Kommentar Chinas Tibet-Politik: Chinas fataler Systemfehler

Pekings Reaktionen auf die Proteste in Tibet aber erinnern an die Mao-Zeit und passen nicht zu Chinas modernem Image. Doch ein Umdenken wäre gleichsam das Ende der KP.

Chinas offizielle Reaktionen auf die Proteste in Tibet stehen in krassem Kontrast zu dem Image, das Peking so gern vom modernen China vermittelt und bei den Olympischen Spielen der Welt zeigen möchte. Bei näherem Blick wird deutlich, dass dieser Kontrast nicht nur Pekings Problem in Tibet ist, sondern das Grundproblem seines politischen Systems beschreibt.

Dabei fühlt sich jeder europäische oder amerikanische Großstädter, der heute etwa in die Metropole Schanghai kommt, umgehend als Vertreter einer veralteten Welt. Die Wirtschaftsmetropole strotzt vor Zukunftsoptimismus und verkörpert klar den Aufbruch einer künftigen Weltmacht.

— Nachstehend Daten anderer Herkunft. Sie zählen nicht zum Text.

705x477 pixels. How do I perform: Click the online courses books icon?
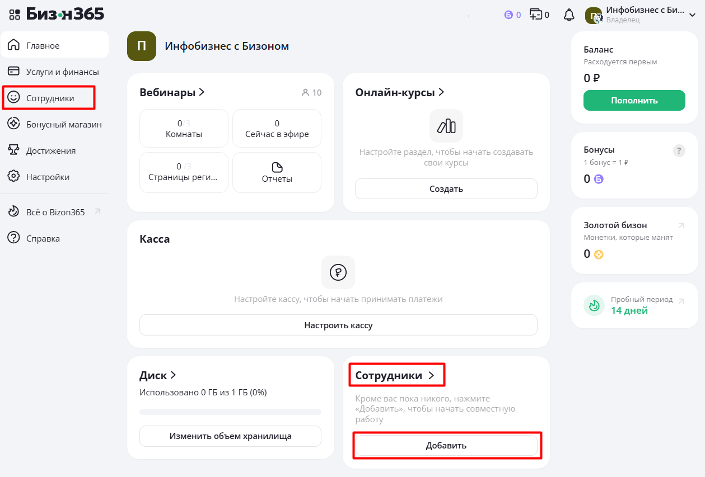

Pekings Reaktionen auf die Proteste in Tibet aber erinnern an die Mao-Zeit und passen weder zur ultramodernen Architektur Pekings oder Schanghais noch zum Image eines aufgeklärten Mitglieds der Weltgemeinschaft. Peking reagiert völlig unsouverän und kaum anders als in den letzten Jahrzehnten. Da wird ein "Volkskrieg gegen den Separatismus" angedroht, werden die "Dalai-Lama-Clique" und "spalterische Elemente" pauschal verantwortlich gemacht, jedem unzufriedenen Tibeter wird mit großer Härte gedroht. Ausländer komplimentiert man aus Tibet heraus, der Empfang ausländischer TV-Sender wird bei Tibet-Berichten gestört, YouTube zensiert. Eine Debatte über das, was in Tibet schiefläuft, kennt das offizielle China nicht.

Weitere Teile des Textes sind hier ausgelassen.